Wake me up if a simple standard comes to pass that neither has user/group ID, mode fields, nor bit-packed two-second-precision timestamps or similar silliness. Perhaps an executable bit for systems that insist on such things for being able to use the download in the intended way

(I self-made this before: a simple length-prefixed concatenation of filename and contents fields. The problem is that people would have to download an unpacker. That's not broadly useful unless it is, as in that one case, a software distribution which they're going to run anyway)

3 comments

No, too simple.

Sometimes you want to include data and sometimes you don't for different reasons in different contexts.
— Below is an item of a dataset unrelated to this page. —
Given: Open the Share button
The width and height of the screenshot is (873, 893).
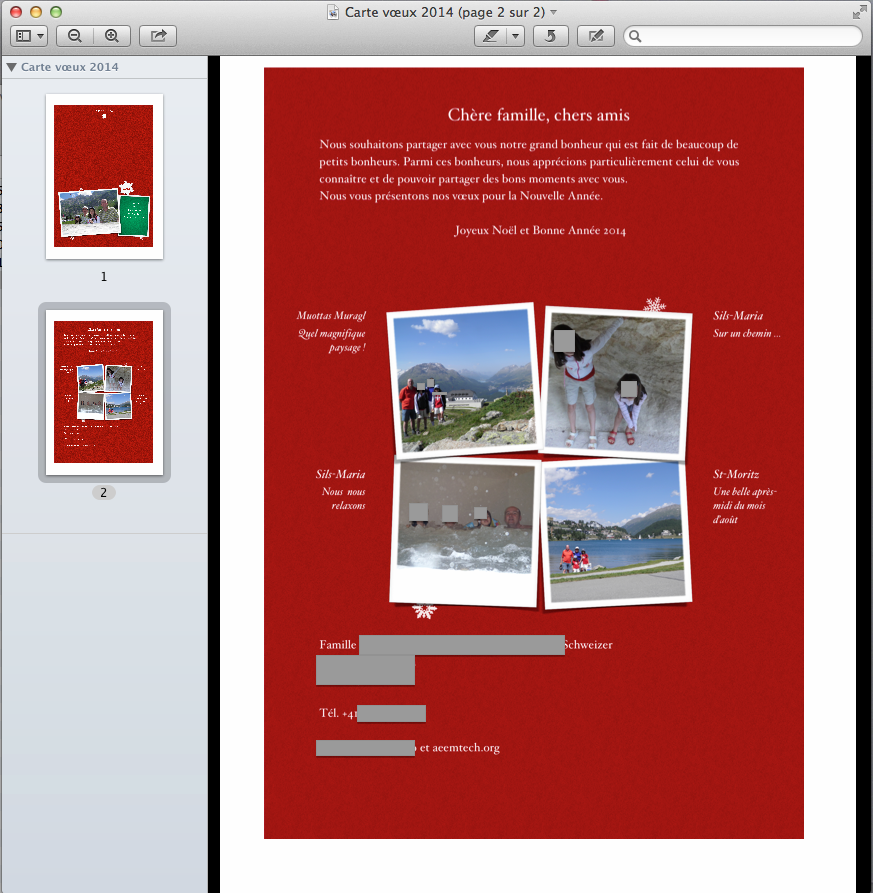Looking at the screenshot, I should 158,36.
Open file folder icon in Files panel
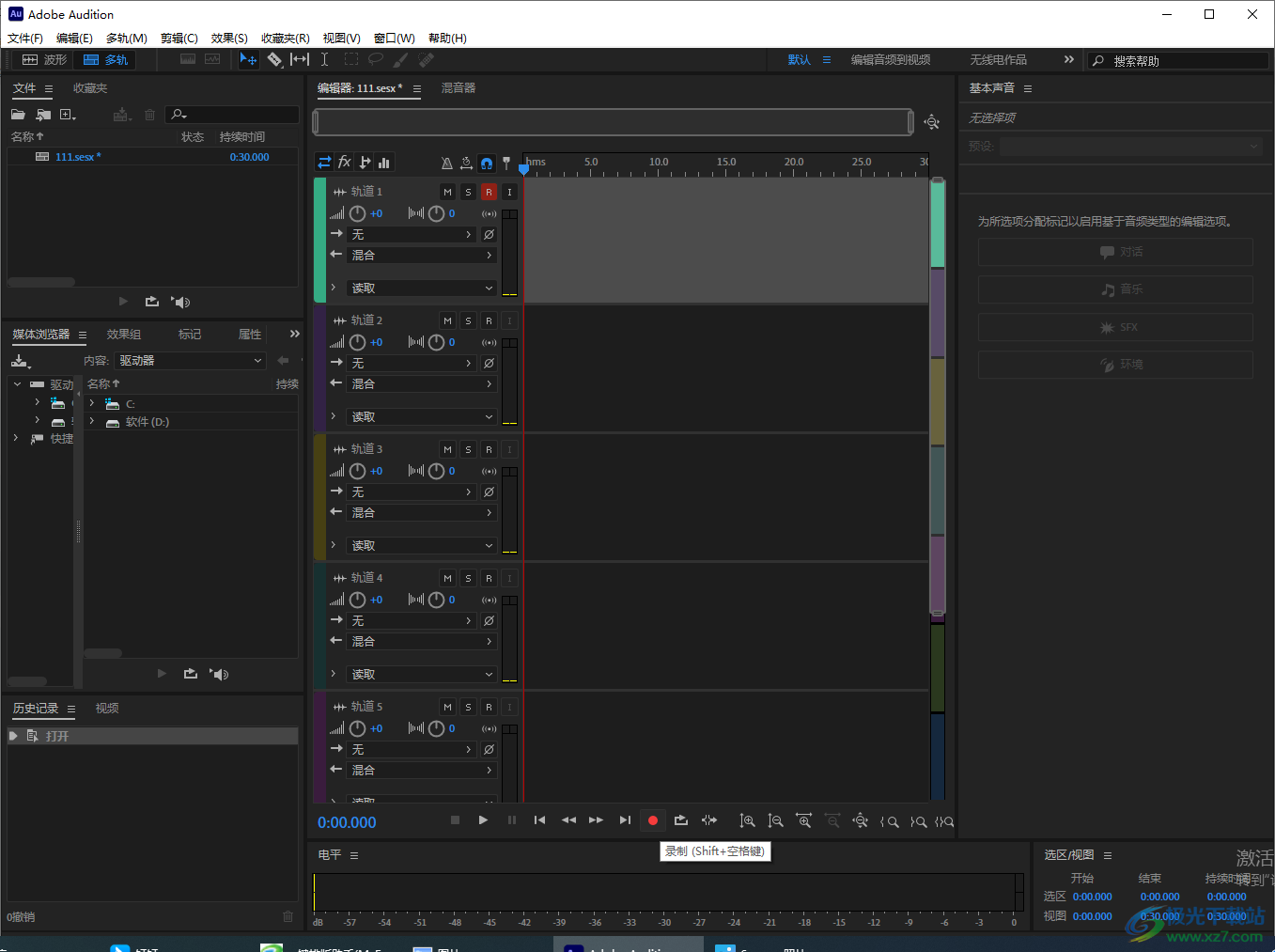1275x952 pixels. [18, 115]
It's not a data handlers job to decide what data is or isn't included, it's the senders job to decide what not to include and the receivers job to decide what to ignore.

The simplest example is probably just the file path. tar or zip don't try to say whether or not a file in the container includes the full absolute path, a portion of the path, or no path.

The container should ideally be able to contain anything that any filesystem might have, or else it's not a generally useful tool, it's some annoying domain-specific specialized tool that one guy just luuuuuvs for his one use-case he thinks is obviously the most rational thing for anyone.

If you don't want to include something like a uid, say for security reasons not to disclose the internal workings of something on your end, then arrange not to include it when creating the archive, the same way you wouldn't necessarily include the full path to the same files. Or outside of a security concern like that, include all the data and let the recipient simply ignore any data that it doesn't support.

Good argument, I've mostly come around to your view. The little "but" that I still see is that the current file formats don't let you omit fields you don't want to pass on, and most decoders don't let you omit fields you don't want to interpret/use while unpacking.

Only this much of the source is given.